Chapter 131

Misplaced Rocks and Tangled Wires

The Riddler for December 16, 2016. The Express is the full fixed-point distribution of a random shuffle; the Classic is a tower-climbing identification puzzle solved in just two trips.

Riddler Express

Six labelled rocks fall off a shelf and a janitor returns them in random order. The chance all six land behind their correct labels is $1/6! = 1/720$ . What are the chances that exactly five are correct, exactly four, three, two, one, and none?

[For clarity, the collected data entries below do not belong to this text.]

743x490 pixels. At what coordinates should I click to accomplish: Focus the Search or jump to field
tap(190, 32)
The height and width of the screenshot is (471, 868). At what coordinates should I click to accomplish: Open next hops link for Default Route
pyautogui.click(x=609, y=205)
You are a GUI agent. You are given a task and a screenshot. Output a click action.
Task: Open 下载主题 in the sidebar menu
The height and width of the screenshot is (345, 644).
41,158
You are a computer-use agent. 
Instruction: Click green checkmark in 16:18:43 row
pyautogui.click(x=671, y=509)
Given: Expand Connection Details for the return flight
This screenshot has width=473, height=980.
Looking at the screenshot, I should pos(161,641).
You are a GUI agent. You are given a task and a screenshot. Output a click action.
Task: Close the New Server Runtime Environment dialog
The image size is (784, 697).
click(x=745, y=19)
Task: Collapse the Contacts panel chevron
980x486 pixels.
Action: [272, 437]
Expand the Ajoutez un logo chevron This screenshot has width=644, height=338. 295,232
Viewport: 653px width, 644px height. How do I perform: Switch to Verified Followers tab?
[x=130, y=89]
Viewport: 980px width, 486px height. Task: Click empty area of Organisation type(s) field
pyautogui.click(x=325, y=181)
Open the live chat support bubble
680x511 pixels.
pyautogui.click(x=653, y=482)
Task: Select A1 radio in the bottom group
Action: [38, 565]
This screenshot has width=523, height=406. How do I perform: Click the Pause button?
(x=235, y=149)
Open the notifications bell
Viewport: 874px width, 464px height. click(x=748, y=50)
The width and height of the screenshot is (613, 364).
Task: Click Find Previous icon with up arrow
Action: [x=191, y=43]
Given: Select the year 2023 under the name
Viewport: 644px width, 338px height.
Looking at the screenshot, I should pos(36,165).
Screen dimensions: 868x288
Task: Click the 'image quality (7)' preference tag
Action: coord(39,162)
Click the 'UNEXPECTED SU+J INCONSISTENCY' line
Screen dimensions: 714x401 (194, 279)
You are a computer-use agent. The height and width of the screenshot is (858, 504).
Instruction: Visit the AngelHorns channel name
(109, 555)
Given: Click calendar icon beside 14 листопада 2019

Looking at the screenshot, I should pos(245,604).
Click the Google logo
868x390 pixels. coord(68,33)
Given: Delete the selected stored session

The Riddler, FiveThirtyEight, December 16, 2016(original post)

Solution

“Exactly $k$ correct” means we pick which $k$ rocks sit in their right spots and then derange the other $6-k$ , putting none of them home. Choosing the correct ones is $\binom{6}{k}$ ways, and the number of derangements of $m$ items is $D_m = m!\sum_{i=0}^{m}\frac{(-1)^i}{i!}, \qquad D_0,\dots,D_6 = 1,0,1,2,9,44,265.$ So the count with exactly $k$ correct is $\binom{6}{k} D_{6-k}$ , and dividing by $720$ gives the probabilities. The striking entry is $k=5$ : deranging a single rock is impossible ( $D_1 = 0$ ), since if five rocks are home the sixth must be too. The full distribution, in counts out of $720$ : $\boxed{ \begin{array}{c|ccccccc} k & 0 & 1 & 2 & 3 & 4 & 5 & 6\\\hline \#/720 & 265 & 264 & 135 & 40 & 15 & 0 & 1 \end{array}}$ The $265/720 \approx 36.8\%$ chance of no rock home is the famous derangement probability, already close to its limit $1/e$ .

The computation

Encode $\binom{6}{k} D_{6-k}$ directly and check the seven counts sum to $720$ .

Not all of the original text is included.